Like many people, I have been preoccupied all week with a large hadron. Titter ye not, missus. This is not a Frankie Howerd moment. We are talking about the Large Hadron Collider that 10,000 scientists have been playing with over in Switzerland.

As all of youse particle physicists know, a hadron (from the Greek word hadros, meaning thick) is a wee bundle of quarks. There are various types of hadrons, including the lepton and the boson, which takes us back into Frankie Howerd territory.

The scientists in Switzerland are looking for a particular boson. Not the Z boson or the W boson, nor even my favourite, the DD boson. They hope to find the Higgs boson, named after the Edinburgh University professor who invented it.

The problem is that the Higgs boson may not exist. No-one said this particle physics stuff was going to be easy.

The civil engineering is easier to understand. To house the Large Hadron Collider, the scientists built a 27-kilometre circular tunnel deep in the bowels of the earth. It is the same size as the Circle line on the London Underground.

Which made me think that they could have saved a lot of the £5 billion budget by using an existing structure, such as the Glasgow subway. Our dear little Tube is only 10 kilometres in length. But it has an inner and an outer circle, and one of them could easily be handed over to the physicists for their investigations.

By an eerie coincidence, this thought also occurred to a colleague.

In a parallel universe, known as the Sunday Herald Magazine, there is an article about Scottish scientists hurtling charged particles of shortbread around the subway.

We take our science much more seriously in this column. The Buffer not only got through first-year physics and techie drawing at Strathclyde Uni, but also won the science prize at Lourdes Secondary in 1966 - or was it 1965? Anyway, it was obviously a bad year for science at Lourdes.

****************************************

## Work to be completed
Answer these about the Large Hadron Collider column:
(a) How long is the circular tunnel built to house the collider?
(b) How long is the Glasgow subway?
(c) Who is the Higgs boson named after?
The data from here on is separate material, unrelated to the column.

## Data provided

****************************************

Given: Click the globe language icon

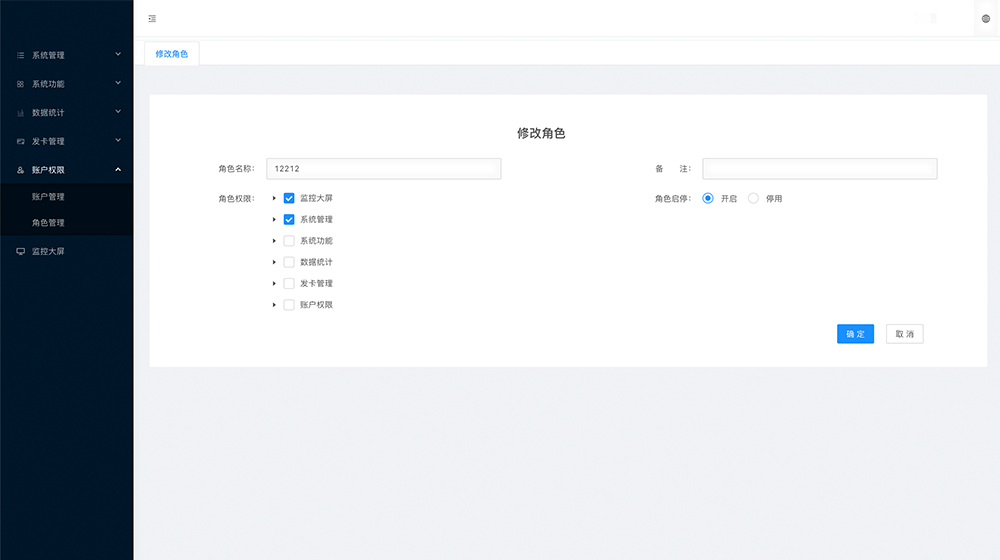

****************************************

## Output of the task
(a) 27 kilometers
(b) 10 kilometers
(c) An Edinburgh University professor